Astro, GraphQL and DatoCMS Cache Tags: how we built the killer combo

This is the second episode of our exciting saga regarding the complete rewrite of our site in Astro. If you haven't had the chance to read the first episode, we highly recommend you do so, as it lays the groundwork and context for what we're diving into today!

Chapter 1: Why we switched to Astro (and why it might interest you)
Chapter 2: Astro, GraphQL and DatoCMS Cache Tags: how we built the killer combo
Chapter 3: Astro, Sitemaps, SEO, and Best Practices
Chapter 4: Cooking...

In this episode, we will talk about one of the most critical and fundamental topics that are essential for a DatoCMS-powered Astro website: how to effectively work with GraphQL.

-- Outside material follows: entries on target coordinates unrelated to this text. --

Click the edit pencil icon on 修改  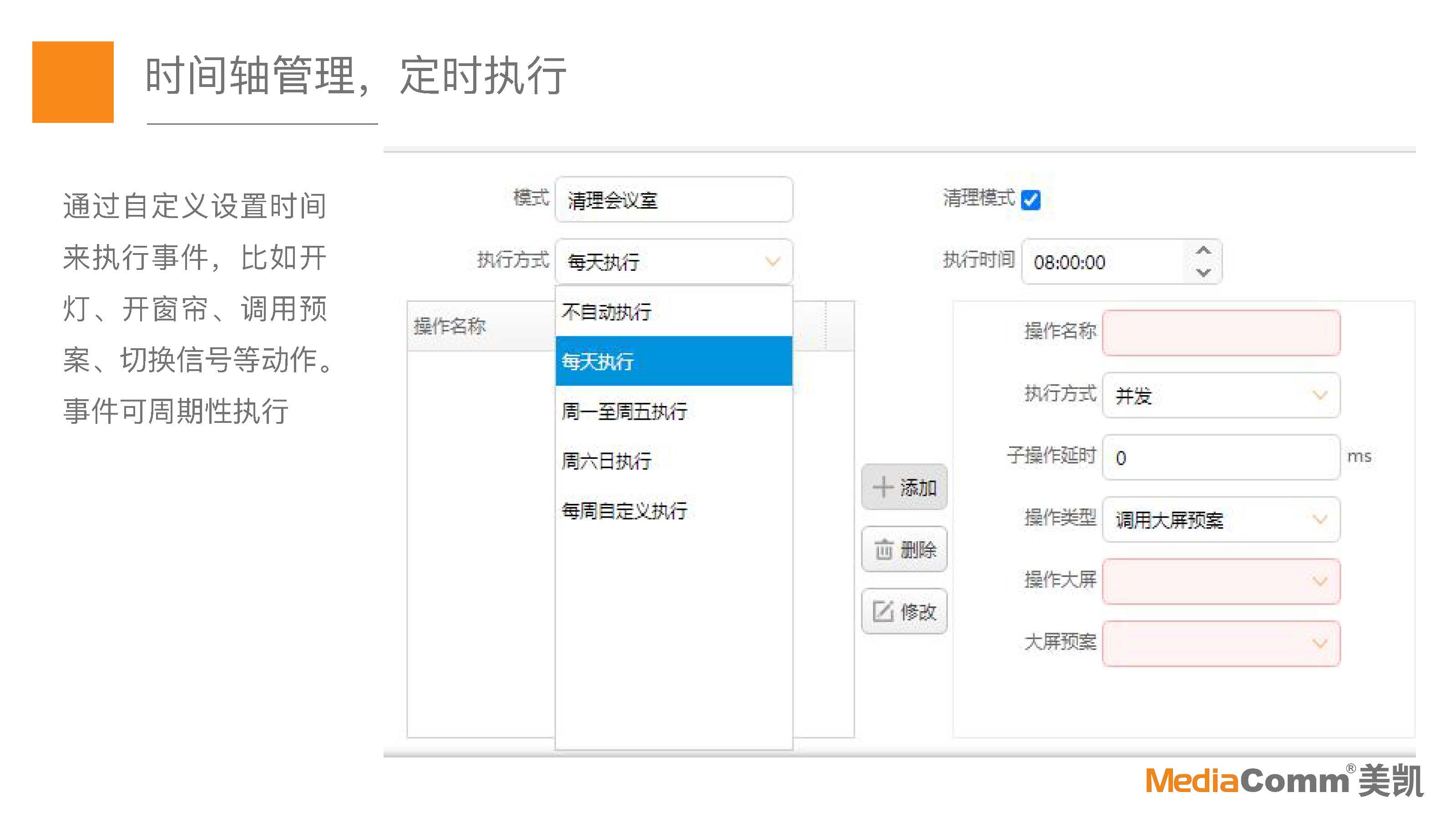[883, 611]
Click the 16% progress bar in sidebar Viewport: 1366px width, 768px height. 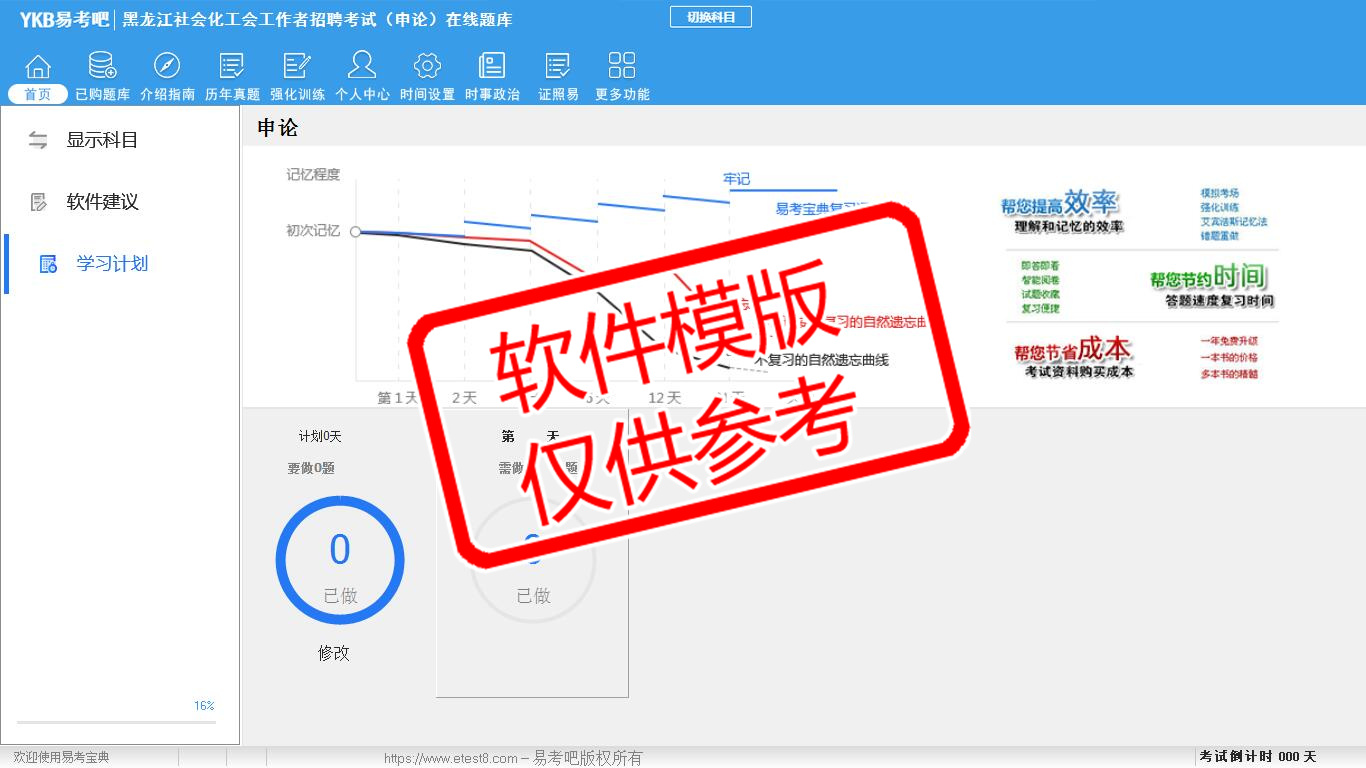click(116, 721)
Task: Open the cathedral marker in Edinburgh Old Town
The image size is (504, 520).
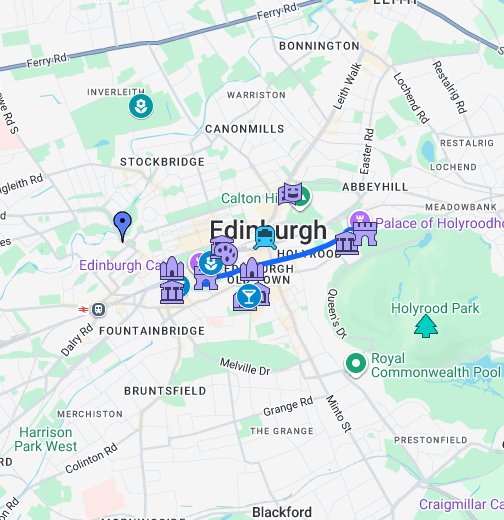Action: point(252,269)
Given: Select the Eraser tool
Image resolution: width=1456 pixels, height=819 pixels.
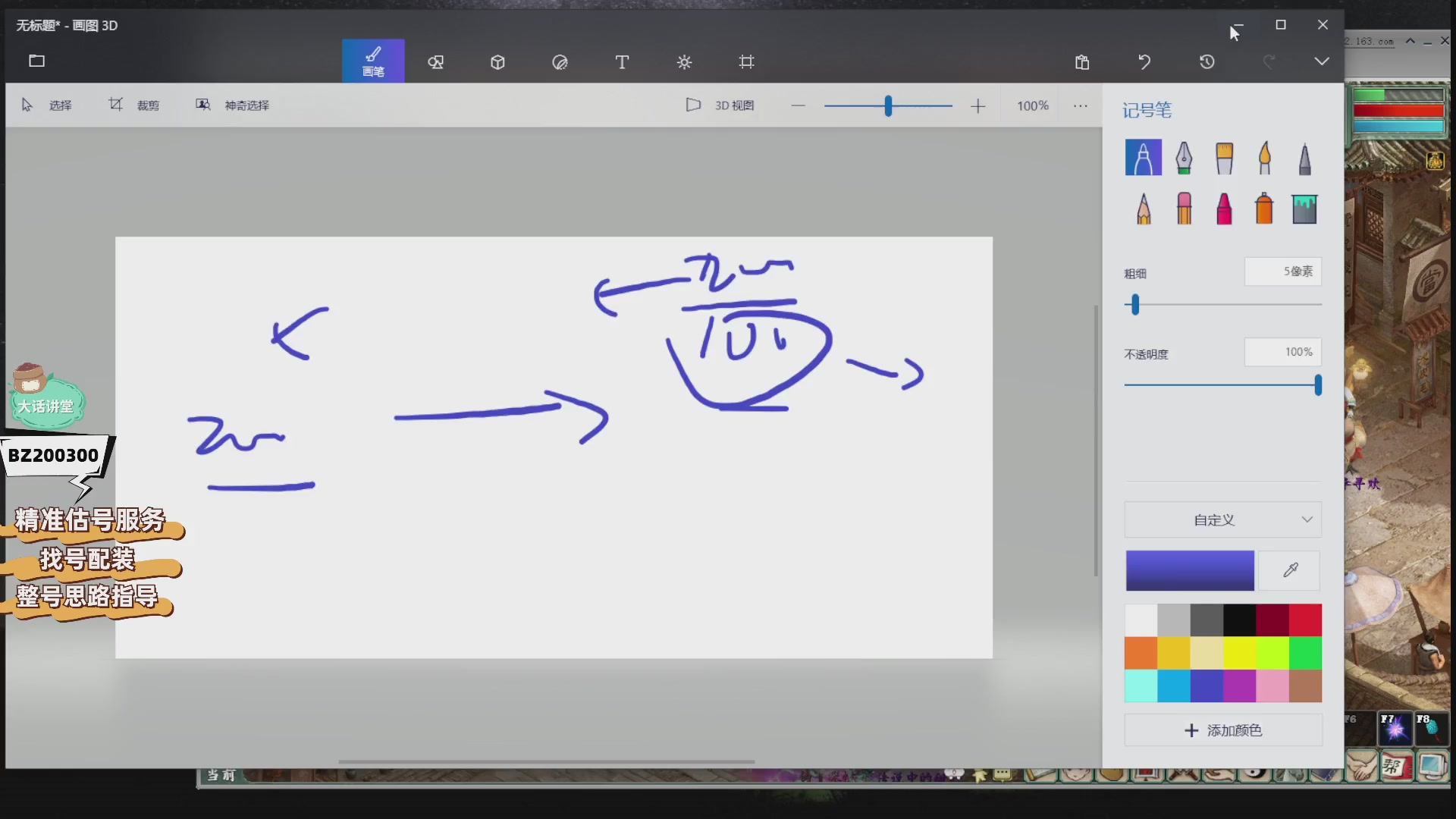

A simple pattern to obtain the data

The vast majority of our site's pages primarily execute GraphQL queries to DatoCMS and convert them into Astro pages. Due to the frequency of this process, it was essential to establish the simplest possible pattern — ideally, a single function call. This is what we came up with (source code):

1
import { executeQuery } from '~/lib/datocms/executeQuery';
2
import { notFoundResponse } from '~/lib/notFoundResponse';
3
import { query } from './_graphql';
4

5
const variables = { slug: Astro.params.slug! };
6
const { productUpdate } = await executeQuery(Astro, query, { variables });
7

8
if (!productUpdate) {
9
  return notFoundResponse();
10
}
11

12
---
13

14
<Layout>
15
  {JSON.stringify(productUpdate)}
16
</Layout>

The executeQuery function does more than just executing the query and returning the result:

Checks if the domain of the request is www or www-draft, and sets the X-Include-Drafts header accordingly to return draft content or not;
Sets the X-Cache-Tags header to true to obtain the cache tags associated with the GraphQL response;
Copies the cache tags obtained from DatoCMS into the Surrogate-Key header of the Astro response (source code). An important consideration is that each Astro component involved in rendering a page may trigger a different GraphQL query, meaning the Surrogate-Key header must be a union of all cache tags returned by individual executeQuery invocations.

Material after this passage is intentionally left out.